§ **Rows**
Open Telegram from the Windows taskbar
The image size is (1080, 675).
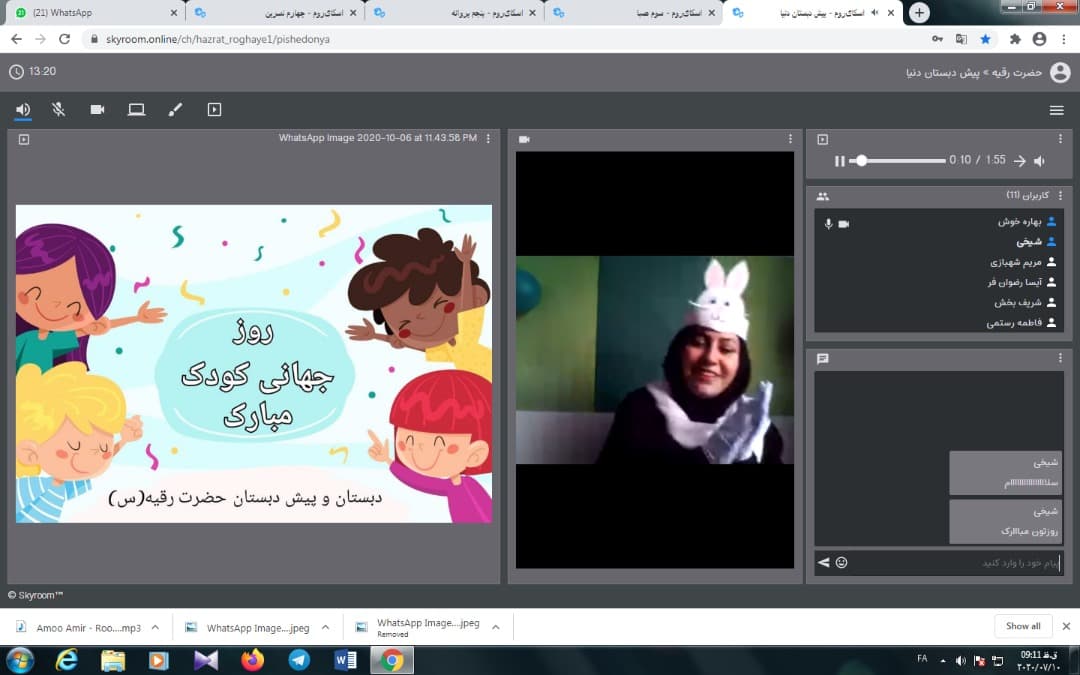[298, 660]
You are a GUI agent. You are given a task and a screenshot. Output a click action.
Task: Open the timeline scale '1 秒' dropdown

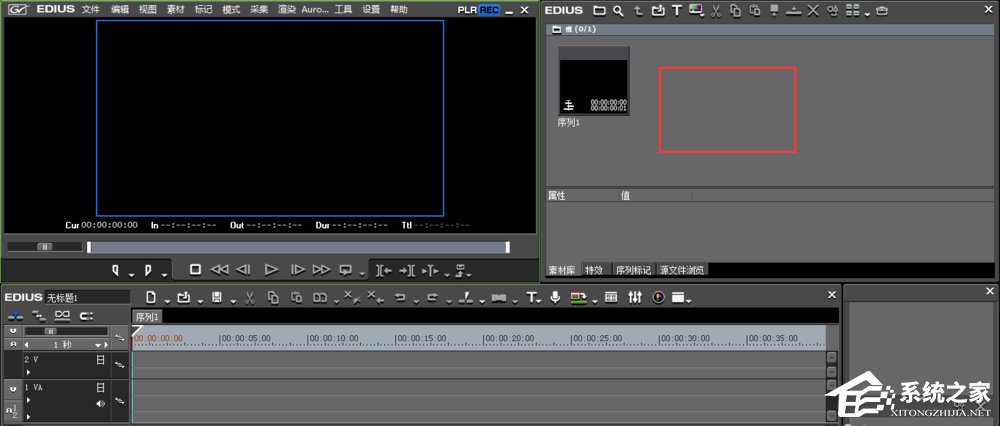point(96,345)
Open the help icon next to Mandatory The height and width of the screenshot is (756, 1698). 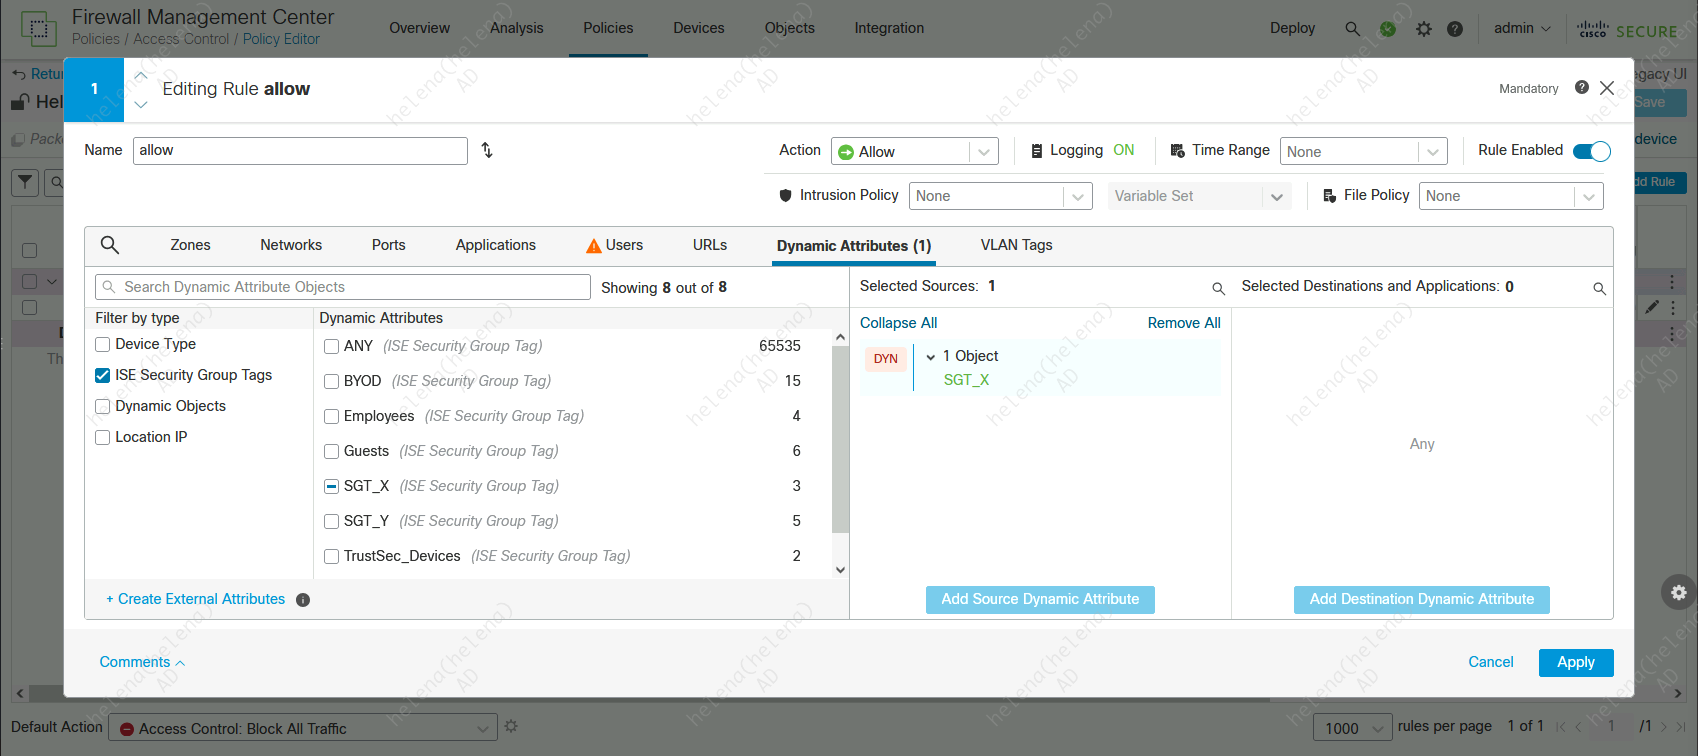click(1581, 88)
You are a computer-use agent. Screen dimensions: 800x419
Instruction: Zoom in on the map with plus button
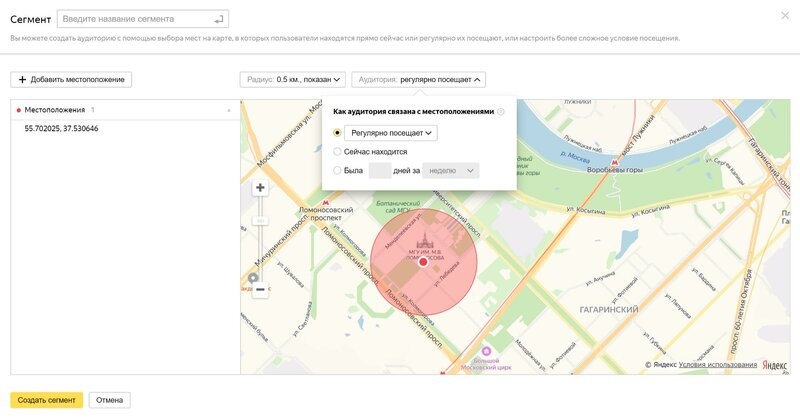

§ **Set problem**
Rewrite the records starting with the line that contains "You are a computer-use" and going on through the end of the records, replacing "map" with "chart" and keeping everything else the same. Give only those lines, and leave the pictures out.

§ **Task answer**
You are a computer-use agent. Screen dimensions: 800x419
Instruction: Zoom in on the chart with plus button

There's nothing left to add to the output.